The 45-story hotel/condo tower being developed by Sternlicht and Tribeca Associates will be flagged with the 5-star name, according to a persuasive source — a city Department of Environmental Protection permit at the site that calls the project “Baccarat.” In the past few weeks, the Buildings Department also gave final approval to the tower at 20 W. 53rd St., across from MoMA, with some 120 hotel rooms on floors 4 to 12 and luxury condos above them.
Excavation is going full-bore at the former (and future) Donnell Library site, currently a gaping hole in one of Midtown’s most glamorous blocks. The New York Public Library will have 29,000 square feet on the new tower’s lower floors to replace its old branch. The NYPL planned to sell the property to Orient-Express Hotels, which in turn sold the purchase contract to Starwood Capital last year. The project is to open in 2014.

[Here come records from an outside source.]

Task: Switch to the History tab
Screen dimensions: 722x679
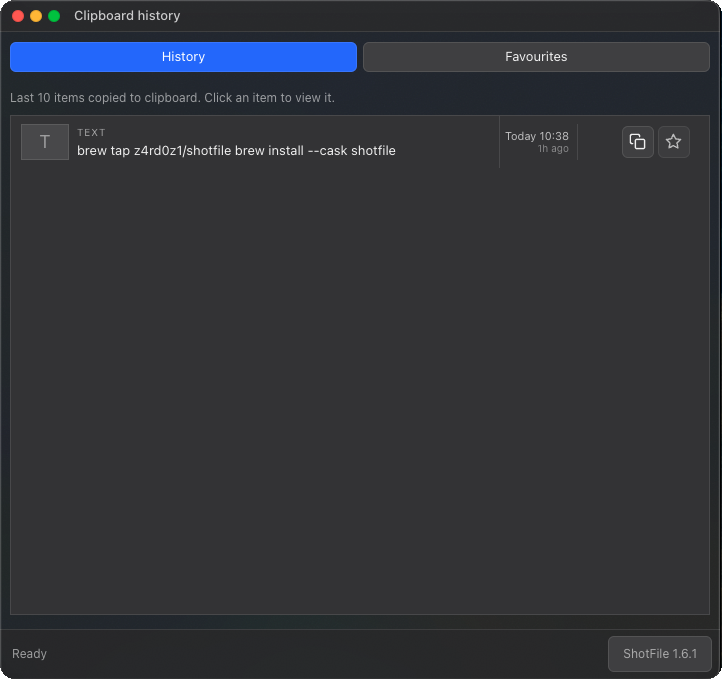Action: click(183, 57)
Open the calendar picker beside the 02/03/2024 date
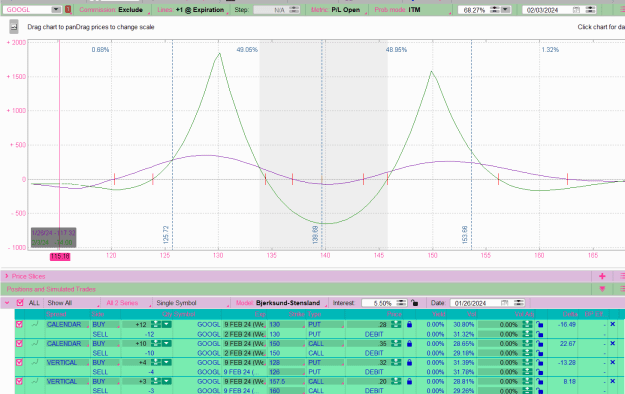Image resolution: width=625 pixels, height=394 pixels. click(x=576, y=10)
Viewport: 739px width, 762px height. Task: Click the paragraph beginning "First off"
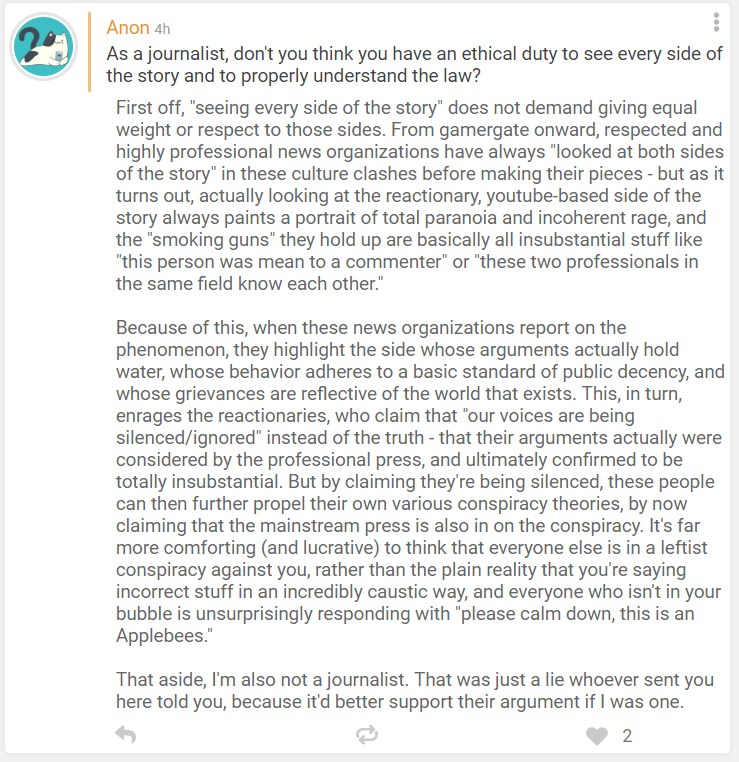pyautogui.click(x=420, y=195)
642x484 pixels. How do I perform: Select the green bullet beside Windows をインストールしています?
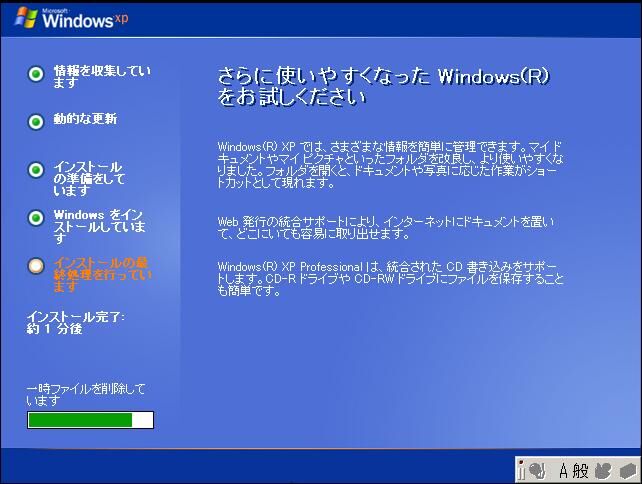[36, 217]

The developers have declined to identify the new hotel. But five weeks ago, we wrote the “smart money” was on Baccarat, a brand linked to the fabled crystal house and to which Starwood Capital’s SH Group holds the license.
Over the weekend, industry blogger Andrew Calvo wrote that the Baccarat name just popped up on Starwood Capital’s website next to a March 2011 press release about the then-unidentified project — so our call was “confirmed,” Calvo said. That seemed too easy, but we found the Baccarat name on a stroll past the site.
Sternlicht has tried to get the brand off the ground for years. Plans for Baccarat resorts in Hawaii, Atlanta and Anguilla were put on hold after the 2008 crash. Colliers PKF hotel analyst John Fox said yesterday West 53rd Street “is a prime 5-star location.” He said the Manhattan market can easily accommodate another luxury hotel when the classiest properties are commanding up to $1,000 a night per room.
The Baccarat tower is expected to cost around $400 million. Skidmore Owings & Merrill’s T.J. Gottesdiener is the architect of record, while Enrique Norten is reportedly the design architect.